The interest in analyzing the inequality in health has grown in the last three decades, although there is not much literature which analyzes the determining factors of that inequality through a comparative study among countries. There are many published works that show a greater interest in analyzing the measurement of inequality in health rather than in studying its causes.

This essay is intended to answer one main objective. It analyzes the determining factors of child health inequality in developing countries. To achieve this, we have employed two different indicators of the inequality in health which implies a novel aspect, since it uses the infant mortality rate by wealth quintiles and the infant mortality rate by educational maternal level. In order to analyze its causes a cross-sectional model for 88 developing countries has been estimated. In addition to the traditional explanatory variables such as income, inequality of income, poverty, public health expenditure or the education of women, we have incorporated other types of factors like the institutional variables that can respond to issues such as, whether capitalism reduces or increases the inequality in health.

The estimates carried out allow us to conclude that the greater the inequality of income, the greater the inequality in health is. On the other hand, a higher public health expenditure and the promotion of capitalism, measured through the Index of Economic Freedom, reduce this outcome.

Our work is structured in the following way: First we will present a revision on the main works carried out in this field. We will then explain the model and variables used and the empirical results obtained. Finally, we will present the main conclusions on the basis of the assessment made.

+ + + +

Brief 1:
Answer these questions from the essay on child health inequality, one line each:
(a) For how many developing countries was the cross-sectional model estimated?
(b) Which two indicators of inequality in health does the work use?
(c) Through which index is the promotion of capitalism measured?
Brief 2:
Decide whether each statement agrees with the essay on child health inequality, giving yes or no and quoting the words that settle it:
(a) Most published works focus more on the causes of inequality in health than on its measurement.
(b) A higher public health expenditure reduces inequality in health.
(c) The work presents its conclusions before reviewing earlier studies in the field.
Brief 3: Summarize the essay on child health inequality in two sentences.

+ + + +

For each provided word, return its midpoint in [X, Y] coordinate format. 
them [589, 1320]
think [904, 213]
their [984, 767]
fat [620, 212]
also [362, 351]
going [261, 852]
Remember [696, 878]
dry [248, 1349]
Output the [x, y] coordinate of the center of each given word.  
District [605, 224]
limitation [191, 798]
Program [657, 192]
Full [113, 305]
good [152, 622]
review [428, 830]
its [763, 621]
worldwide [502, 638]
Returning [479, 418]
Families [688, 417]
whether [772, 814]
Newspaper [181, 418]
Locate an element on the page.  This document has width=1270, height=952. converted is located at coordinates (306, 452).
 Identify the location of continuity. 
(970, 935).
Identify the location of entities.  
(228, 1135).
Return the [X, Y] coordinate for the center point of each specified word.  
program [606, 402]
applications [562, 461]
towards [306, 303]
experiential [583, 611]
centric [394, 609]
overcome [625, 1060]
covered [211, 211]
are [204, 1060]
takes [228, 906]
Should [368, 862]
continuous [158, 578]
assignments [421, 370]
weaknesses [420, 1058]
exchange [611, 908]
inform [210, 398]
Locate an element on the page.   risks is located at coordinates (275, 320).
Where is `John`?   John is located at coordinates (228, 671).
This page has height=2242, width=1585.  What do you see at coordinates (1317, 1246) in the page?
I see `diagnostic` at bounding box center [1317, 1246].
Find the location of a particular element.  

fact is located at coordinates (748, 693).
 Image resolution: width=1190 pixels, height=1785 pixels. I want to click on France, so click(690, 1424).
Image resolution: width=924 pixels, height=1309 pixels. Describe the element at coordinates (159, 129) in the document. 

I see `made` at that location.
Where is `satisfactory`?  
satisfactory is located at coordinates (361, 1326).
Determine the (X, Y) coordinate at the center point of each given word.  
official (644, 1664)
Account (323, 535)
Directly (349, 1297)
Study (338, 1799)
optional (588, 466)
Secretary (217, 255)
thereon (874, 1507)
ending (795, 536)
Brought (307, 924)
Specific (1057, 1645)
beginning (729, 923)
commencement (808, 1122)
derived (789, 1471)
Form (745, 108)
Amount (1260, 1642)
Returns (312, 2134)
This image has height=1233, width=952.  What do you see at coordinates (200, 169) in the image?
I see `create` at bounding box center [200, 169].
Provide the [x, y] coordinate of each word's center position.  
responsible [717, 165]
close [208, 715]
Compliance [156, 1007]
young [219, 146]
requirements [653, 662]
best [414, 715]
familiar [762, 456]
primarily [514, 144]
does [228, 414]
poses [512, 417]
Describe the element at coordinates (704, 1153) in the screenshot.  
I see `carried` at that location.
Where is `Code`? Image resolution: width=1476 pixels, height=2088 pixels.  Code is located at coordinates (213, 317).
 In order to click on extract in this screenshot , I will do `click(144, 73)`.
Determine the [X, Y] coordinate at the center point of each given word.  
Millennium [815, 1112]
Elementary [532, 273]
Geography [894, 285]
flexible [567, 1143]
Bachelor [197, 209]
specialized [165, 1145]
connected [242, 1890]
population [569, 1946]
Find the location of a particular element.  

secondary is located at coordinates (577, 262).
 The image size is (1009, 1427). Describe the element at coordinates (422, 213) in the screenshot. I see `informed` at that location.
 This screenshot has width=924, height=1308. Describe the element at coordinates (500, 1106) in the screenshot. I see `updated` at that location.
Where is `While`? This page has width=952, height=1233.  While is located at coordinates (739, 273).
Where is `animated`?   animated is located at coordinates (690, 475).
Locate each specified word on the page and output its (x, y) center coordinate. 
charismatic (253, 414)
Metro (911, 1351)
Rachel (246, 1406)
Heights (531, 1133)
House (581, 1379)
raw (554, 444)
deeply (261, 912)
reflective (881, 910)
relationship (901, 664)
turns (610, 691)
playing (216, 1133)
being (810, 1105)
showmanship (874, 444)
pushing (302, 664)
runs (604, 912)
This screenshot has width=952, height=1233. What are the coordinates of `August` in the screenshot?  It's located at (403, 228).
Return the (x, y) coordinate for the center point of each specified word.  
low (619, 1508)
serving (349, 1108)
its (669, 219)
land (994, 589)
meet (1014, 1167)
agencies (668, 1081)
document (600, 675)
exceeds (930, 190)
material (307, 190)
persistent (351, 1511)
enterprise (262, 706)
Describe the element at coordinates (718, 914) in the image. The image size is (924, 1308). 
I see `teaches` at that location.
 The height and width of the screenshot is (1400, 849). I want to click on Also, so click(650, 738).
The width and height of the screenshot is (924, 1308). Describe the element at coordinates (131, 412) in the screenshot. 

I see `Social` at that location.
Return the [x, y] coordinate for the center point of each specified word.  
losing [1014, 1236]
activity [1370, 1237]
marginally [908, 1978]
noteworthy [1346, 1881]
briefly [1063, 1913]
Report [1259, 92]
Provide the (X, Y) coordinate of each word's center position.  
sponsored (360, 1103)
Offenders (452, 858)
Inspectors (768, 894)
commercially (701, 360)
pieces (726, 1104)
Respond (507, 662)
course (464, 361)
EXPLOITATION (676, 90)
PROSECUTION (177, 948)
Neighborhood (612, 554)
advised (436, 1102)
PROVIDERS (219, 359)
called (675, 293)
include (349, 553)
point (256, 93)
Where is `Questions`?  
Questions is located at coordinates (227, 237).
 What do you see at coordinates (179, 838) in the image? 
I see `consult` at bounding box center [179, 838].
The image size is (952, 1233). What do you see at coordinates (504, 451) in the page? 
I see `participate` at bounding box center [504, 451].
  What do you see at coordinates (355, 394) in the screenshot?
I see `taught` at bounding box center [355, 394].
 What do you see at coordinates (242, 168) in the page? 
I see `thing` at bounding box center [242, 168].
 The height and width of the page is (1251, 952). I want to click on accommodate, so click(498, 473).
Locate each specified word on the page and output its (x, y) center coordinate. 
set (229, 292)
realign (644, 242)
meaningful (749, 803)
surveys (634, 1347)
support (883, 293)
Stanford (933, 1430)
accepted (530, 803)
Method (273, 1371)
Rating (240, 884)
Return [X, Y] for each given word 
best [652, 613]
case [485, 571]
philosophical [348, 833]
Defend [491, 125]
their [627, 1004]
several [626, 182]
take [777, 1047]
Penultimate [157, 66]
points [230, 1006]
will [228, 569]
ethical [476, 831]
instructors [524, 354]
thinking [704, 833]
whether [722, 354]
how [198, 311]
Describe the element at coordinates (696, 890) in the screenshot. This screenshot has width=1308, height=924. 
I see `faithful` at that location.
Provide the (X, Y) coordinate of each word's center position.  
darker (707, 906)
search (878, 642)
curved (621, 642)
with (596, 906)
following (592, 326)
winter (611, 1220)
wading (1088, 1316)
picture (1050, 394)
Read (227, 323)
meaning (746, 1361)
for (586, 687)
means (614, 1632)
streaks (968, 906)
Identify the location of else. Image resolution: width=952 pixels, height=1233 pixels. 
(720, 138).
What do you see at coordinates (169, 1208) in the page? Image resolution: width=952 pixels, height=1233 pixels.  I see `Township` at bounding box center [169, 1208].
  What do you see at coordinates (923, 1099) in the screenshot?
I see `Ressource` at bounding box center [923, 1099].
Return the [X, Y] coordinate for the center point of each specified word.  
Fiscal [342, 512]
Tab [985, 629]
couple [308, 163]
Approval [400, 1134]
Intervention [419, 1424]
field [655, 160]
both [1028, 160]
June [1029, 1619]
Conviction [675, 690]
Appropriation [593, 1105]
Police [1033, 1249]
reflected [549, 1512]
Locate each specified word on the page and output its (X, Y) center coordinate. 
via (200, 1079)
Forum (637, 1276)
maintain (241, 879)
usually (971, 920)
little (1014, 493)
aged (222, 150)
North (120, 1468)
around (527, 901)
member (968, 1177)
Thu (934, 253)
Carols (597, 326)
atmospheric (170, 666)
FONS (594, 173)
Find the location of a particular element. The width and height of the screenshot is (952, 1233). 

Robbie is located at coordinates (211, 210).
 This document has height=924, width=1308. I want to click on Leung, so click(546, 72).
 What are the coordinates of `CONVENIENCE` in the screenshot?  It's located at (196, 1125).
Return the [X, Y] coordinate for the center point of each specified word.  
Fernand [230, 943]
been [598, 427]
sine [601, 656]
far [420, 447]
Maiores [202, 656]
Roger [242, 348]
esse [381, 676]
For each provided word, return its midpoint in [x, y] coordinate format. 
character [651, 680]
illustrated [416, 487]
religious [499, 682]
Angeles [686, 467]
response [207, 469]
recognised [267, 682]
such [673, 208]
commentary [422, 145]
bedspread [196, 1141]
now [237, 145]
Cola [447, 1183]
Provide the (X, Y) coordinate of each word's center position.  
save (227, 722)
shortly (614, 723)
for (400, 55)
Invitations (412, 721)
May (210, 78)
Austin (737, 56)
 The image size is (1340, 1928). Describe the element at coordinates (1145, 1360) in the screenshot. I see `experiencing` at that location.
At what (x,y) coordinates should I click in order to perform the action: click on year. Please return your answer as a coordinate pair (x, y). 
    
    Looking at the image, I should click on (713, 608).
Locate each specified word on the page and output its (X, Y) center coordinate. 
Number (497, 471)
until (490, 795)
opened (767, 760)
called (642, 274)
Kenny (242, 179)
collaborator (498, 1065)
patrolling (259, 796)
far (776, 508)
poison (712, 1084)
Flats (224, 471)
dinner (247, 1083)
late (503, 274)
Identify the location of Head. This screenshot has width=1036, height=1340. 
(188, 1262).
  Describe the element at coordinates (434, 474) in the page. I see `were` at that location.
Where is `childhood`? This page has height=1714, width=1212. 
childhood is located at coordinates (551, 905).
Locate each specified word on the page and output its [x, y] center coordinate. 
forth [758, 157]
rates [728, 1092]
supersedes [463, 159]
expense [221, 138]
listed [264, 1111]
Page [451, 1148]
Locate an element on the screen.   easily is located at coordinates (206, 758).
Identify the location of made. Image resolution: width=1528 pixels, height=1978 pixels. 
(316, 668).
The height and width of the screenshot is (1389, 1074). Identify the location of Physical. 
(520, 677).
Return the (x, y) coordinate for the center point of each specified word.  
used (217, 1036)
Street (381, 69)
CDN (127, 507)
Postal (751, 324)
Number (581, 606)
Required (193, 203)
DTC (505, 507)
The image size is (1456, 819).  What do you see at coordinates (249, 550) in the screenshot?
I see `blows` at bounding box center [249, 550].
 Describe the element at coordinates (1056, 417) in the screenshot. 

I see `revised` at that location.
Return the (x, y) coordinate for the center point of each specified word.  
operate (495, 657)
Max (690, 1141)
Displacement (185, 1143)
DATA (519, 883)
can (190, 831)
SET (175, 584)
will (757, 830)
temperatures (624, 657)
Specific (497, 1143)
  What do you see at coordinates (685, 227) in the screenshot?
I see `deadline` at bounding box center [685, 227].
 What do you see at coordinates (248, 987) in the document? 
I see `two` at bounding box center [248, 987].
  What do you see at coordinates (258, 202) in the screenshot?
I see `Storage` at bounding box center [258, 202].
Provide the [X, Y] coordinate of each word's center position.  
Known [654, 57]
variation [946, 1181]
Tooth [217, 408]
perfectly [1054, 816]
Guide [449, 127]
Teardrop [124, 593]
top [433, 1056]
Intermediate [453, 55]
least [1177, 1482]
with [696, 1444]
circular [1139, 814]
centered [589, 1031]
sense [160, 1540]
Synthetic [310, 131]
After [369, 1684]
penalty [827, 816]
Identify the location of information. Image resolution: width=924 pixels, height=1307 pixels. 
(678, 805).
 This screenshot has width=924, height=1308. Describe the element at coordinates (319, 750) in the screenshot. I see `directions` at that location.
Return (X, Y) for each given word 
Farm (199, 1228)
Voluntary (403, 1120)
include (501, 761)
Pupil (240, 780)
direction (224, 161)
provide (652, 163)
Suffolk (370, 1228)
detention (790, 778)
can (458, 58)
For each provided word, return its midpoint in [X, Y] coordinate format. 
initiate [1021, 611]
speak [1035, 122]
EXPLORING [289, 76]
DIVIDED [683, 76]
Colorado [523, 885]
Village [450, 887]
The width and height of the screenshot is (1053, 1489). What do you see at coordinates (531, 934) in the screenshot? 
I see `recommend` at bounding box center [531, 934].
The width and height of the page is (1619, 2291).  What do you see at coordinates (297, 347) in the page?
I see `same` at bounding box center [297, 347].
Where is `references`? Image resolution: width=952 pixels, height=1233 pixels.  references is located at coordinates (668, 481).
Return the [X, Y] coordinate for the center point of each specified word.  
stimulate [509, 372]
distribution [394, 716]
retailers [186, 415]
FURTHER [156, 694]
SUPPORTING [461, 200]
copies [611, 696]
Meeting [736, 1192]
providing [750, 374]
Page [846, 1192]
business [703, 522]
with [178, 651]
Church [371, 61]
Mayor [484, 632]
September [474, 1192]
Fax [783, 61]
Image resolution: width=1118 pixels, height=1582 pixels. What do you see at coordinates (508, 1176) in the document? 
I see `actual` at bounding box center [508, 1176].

+ + + +

Response area 1:
(a) 88 developing countries.
(b) The infant mortality rate by wealth quintiles and the infant mortality rate by educational maternal level.
(c) The Index of Economic Freedom.

Response area 2:
(a) No: "There are many published works that show a greater interest in analyzing the measurement of inequality in health rather than in studying its causes."
(b) Yes: "a higher public health expenditure and the promotion of capitalism, measured through the Index of Economic Freedom, reduce this outcome."
(c) No: "First we will present a revision on the main works carried out in this field." and "Finally, we will present the main conclusions on the basis of the assessment made."

Response area 3: The essay analyzes the determining factors of child health inequality in developing countries, using infant mortality rates by wealth quintiles and by maternal educational level in a cross-sectional model for 88 countries. Its estimates show that greater income inequality brings greater inequality in health, while higher public health expenditure and the promotion of capitalism reduce it.